When demands shift, businesses must adapt, or risk losing their appeal.
YouTube has what it calls the 'Trending' tab and the 'Trending No' feature. A staple since 2015, the feature is essentially a dedicated section to highlight videos that were rapidly gaining popularity across the platform. Unlike personalized home feeds, the Trending features offered a more universal view, showcasing what was objectively popular at a given moment for users in a specific region.
It aimed to surface viral content—videos that attracted millions of views and wide engagement regardless of viewers’ subscriptions or previous interests.
But now, in 2025, or a decade after its release, having a trending section is no longer relevant.
At least according to YouTube, because the streaming platform is sunsetting the features.
YouTube's Trending section is where YouTube features selected videos from a mix of factors, including view count, growth speed, viewer location, and engagement metrics.
YouTube also applied content filters to ensure inappropriate or misleading videos didn’t appear, maintaining a level of quality and safety for viewers.
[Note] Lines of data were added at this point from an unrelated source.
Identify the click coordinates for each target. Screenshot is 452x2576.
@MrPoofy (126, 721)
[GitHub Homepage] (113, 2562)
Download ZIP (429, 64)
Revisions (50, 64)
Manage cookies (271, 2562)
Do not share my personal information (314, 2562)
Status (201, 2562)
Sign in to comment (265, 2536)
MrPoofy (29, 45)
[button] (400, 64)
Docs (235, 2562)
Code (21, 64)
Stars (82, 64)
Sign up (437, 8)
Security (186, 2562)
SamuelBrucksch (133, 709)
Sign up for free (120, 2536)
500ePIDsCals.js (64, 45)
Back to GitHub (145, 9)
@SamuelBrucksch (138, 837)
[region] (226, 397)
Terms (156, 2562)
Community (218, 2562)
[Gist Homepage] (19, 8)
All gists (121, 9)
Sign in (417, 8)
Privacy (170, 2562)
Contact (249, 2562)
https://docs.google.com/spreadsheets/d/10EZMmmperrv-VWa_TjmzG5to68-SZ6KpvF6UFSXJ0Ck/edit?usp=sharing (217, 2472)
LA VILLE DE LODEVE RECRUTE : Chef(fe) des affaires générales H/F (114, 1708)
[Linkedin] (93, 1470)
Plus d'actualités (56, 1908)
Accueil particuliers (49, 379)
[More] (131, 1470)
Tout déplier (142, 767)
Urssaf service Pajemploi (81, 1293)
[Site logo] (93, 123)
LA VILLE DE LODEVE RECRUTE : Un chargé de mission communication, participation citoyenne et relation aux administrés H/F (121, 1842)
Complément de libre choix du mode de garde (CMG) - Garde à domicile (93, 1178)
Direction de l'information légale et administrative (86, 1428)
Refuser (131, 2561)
The tab often included a mix of music videos, creator uploads, celebrity clips, live events, breaking news, and entertainment highlights, providing a snapshot of the moment’s cultural zeitgeist.
However, over time, the Trending tab faced criticism from smaller creators and parts of the community.
Many argued that it favored large media companies and established channels, such as music labels and late-night shows, rather than organically reflecting what everyday viewers watched.
This perception, along with the rise of personalized recommendation feeds and niche content discovery, led YouTube to decide to retire the Trending tab altogether.
In place of the Trending features, YouTube is now focusing on YouTube Charts, which can be referred to as category-specific ranked lists for music videos, podcasts, movie trailers, and more.
YouTube also plans to add genre-focused charts over time.
Gaming trends, meanwhile, will continue to live under the dedicated “Gaming Explore” section.

In a dedicated support page, YouTube said that:
This shift reflects the platform’s recognition that content discovery is increasingly tailored to individual tastes and interests, moving away from one universal feed to a more customized experience that better fits how users engage with the platform today.
Because of this, YouTube is encouraging users to rely on home feed recommendations tailored to their interests—in order to make trend discovery feel more personal and intuitive.
Long story short, YouTube's Trending tab, once the central hub for viral videos, is quietly retiring.
The section is fading away in relevance as viewing habits shifted.
For casual users, this change may go unnoticed: explore menus, subscription feeds, and channel browsing remain available. But industry observers note a cultural loss: that shared moment when everyone paused to see what was trending. Now, it’s being replaced by filtered echo chambers, smoother but less communal.